Metadata-Version: 2.1
Name: igfold
Version: 0.2.0
Description-Content-Type: text/markdown
License-File: LICENSE.md

# IgFold

Official repository for [IgFold](https://www.biorxiv.org/content/10.1101/2022.04.20.488972): Fast, accurate antibody structure prediction from deep learning on massive set of natural antibodies.

The code and pre-trained models from this work are made available for non-commercial use (including at commercial entities) under the terms of the [JHU Academic Software License Agreement](LICENSE.md).
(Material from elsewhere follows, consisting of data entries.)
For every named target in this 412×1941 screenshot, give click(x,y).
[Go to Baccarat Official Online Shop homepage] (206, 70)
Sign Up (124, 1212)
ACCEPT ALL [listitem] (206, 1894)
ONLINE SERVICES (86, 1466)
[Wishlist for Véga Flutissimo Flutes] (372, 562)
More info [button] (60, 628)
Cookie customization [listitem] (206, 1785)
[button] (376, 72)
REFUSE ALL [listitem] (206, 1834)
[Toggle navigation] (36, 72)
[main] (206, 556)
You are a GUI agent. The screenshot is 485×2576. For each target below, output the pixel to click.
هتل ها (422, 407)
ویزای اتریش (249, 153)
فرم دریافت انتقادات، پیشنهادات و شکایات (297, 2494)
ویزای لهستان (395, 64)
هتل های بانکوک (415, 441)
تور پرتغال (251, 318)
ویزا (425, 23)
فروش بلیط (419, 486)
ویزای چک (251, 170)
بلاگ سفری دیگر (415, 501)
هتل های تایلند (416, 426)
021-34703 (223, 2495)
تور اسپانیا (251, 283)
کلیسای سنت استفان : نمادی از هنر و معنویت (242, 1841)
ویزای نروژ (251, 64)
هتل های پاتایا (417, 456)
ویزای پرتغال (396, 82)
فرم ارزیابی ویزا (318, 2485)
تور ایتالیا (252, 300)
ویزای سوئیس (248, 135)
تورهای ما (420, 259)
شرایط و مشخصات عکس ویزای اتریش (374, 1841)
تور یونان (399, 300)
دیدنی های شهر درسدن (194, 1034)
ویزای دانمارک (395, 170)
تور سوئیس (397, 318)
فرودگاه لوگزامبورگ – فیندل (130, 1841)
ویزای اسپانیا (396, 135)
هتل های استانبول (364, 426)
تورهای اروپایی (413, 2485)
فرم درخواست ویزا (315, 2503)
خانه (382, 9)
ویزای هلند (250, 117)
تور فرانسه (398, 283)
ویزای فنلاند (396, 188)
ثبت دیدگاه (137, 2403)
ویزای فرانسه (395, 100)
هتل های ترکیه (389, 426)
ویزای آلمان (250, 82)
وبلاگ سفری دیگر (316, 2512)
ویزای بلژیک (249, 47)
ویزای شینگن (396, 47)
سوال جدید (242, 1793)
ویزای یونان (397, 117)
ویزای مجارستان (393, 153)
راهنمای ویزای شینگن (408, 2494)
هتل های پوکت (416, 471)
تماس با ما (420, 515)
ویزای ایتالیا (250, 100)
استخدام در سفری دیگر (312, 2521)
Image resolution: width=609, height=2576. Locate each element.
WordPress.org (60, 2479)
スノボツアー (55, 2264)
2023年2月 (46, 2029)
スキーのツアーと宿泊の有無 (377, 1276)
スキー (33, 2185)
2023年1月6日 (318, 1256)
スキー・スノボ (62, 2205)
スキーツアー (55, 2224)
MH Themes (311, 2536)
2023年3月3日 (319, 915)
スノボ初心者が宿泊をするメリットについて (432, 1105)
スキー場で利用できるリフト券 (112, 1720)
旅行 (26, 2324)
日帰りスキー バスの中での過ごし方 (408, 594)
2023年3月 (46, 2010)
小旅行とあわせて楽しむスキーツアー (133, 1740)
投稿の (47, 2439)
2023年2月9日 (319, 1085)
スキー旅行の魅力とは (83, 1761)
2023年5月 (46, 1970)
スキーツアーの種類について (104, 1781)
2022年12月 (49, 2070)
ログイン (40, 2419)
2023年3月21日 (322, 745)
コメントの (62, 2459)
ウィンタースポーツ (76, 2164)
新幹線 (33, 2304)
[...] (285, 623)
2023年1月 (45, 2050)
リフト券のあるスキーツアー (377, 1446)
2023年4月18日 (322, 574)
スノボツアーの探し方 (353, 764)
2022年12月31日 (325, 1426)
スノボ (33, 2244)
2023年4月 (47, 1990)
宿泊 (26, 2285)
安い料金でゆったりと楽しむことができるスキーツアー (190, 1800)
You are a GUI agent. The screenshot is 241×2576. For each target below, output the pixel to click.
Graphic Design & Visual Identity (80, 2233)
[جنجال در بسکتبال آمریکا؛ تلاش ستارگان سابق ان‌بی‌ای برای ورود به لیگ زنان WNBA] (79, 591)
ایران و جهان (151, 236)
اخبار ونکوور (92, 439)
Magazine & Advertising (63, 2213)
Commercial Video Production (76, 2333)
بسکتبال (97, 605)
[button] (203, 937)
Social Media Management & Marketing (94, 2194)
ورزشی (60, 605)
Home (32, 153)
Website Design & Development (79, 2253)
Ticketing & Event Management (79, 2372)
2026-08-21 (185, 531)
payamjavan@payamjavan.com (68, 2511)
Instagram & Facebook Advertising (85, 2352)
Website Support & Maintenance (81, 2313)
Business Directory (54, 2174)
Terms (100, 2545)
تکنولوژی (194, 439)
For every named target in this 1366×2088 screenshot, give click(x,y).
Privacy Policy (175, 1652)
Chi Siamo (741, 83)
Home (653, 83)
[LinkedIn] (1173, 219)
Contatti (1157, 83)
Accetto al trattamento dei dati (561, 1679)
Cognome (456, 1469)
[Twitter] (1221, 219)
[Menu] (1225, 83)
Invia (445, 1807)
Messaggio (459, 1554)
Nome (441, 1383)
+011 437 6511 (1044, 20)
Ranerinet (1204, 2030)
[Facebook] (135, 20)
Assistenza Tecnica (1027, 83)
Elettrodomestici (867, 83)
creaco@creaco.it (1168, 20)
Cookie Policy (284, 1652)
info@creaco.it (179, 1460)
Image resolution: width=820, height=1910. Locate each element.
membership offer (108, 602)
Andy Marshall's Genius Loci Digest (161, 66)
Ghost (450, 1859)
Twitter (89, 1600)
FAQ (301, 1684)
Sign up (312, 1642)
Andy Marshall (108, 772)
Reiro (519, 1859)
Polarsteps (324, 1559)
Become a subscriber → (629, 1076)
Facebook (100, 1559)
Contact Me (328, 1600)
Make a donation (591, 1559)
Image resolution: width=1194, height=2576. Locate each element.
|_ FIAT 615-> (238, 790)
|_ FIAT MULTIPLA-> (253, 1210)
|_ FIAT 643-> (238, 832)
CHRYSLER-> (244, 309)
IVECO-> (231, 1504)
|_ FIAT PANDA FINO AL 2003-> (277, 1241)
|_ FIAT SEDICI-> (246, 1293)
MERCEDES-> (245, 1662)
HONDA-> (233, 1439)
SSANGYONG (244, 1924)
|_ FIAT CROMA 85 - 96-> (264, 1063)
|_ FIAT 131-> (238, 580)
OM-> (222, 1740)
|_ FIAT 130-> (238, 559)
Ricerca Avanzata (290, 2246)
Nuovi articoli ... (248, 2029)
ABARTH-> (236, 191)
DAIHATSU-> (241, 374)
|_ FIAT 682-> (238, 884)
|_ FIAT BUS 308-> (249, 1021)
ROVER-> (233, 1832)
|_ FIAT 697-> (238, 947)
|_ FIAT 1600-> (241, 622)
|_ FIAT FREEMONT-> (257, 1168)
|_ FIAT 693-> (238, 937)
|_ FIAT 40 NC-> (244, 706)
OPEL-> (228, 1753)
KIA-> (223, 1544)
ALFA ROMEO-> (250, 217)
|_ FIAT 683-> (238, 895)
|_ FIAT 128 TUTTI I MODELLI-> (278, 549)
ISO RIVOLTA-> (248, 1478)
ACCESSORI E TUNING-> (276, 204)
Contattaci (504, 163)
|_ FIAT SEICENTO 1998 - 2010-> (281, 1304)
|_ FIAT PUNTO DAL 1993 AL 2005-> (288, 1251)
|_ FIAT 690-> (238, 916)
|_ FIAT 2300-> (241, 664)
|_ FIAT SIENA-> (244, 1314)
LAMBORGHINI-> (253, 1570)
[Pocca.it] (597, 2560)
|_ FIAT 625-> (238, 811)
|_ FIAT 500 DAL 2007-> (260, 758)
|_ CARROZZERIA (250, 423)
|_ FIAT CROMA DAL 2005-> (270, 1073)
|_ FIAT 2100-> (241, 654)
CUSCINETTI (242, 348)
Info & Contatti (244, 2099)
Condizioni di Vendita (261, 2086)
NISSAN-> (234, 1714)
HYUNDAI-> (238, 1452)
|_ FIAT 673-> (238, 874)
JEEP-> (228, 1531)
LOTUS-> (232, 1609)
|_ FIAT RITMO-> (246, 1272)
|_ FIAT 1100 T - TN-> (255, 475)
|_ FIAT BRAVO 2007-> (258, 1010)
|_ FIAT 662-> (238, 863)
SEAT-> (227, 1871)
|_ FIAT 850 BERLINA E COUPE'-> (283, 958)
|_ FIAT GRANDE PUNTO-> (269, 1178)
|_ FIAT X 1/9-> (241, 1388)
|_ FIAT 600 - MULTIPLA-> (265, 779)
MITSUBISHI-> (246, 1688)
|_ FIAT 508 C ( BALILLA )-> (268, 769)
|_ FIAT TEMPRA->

For commercial inquiries, please contact `jruffolo[at]jhu.edu`.

Try antibody structure prediction in [Google Colab](https://colab.research.google.com/github/Graylab/IgFold/blob/main/IgFold.ipynb).

## Updates

 - Version 0.2.0
   - Add gradient-based refinement to resolve clashes and improve backbone geometry.

## Install

For easiest use, [create a conda environment](https://docs.conda.io/projects/conda/en/latest/user-guide/tasks/manage-environments.html#creating-an-environment-with-commands) and install IgFold via PyPI:

```bash
$ pip install igfold
```

To access the latest version of the code, clone and install the repository:

```bash
$ git clone git@github.com:Graylab/IgFold.git 
$ pip install IgFold
```

### Refinement

Two refinement methods are supported for IgFold predictions. To follow the manuscript, PyRosetta should be installed following the instructions [here](http://pyrosetta.org/downloads). If PyRosetta is not installed, refinement with OpenMM will be attempted. For this option, OpenMM must be installed and configured before running IgFold as follows:

```bash
$ conda install -c conda-forge openmm pdbfixer
```

### Renumbering

Antibody renumbering requires installation of AbNumber. To install AbNumber, run the following command:

```bash
$ conda install -c bioconda abnumber
```

## Usage

_Note_: The first time `IgFoldRunner` is initialized, it will download the pre-trained weights. This may take a few minutes and will require a network connection.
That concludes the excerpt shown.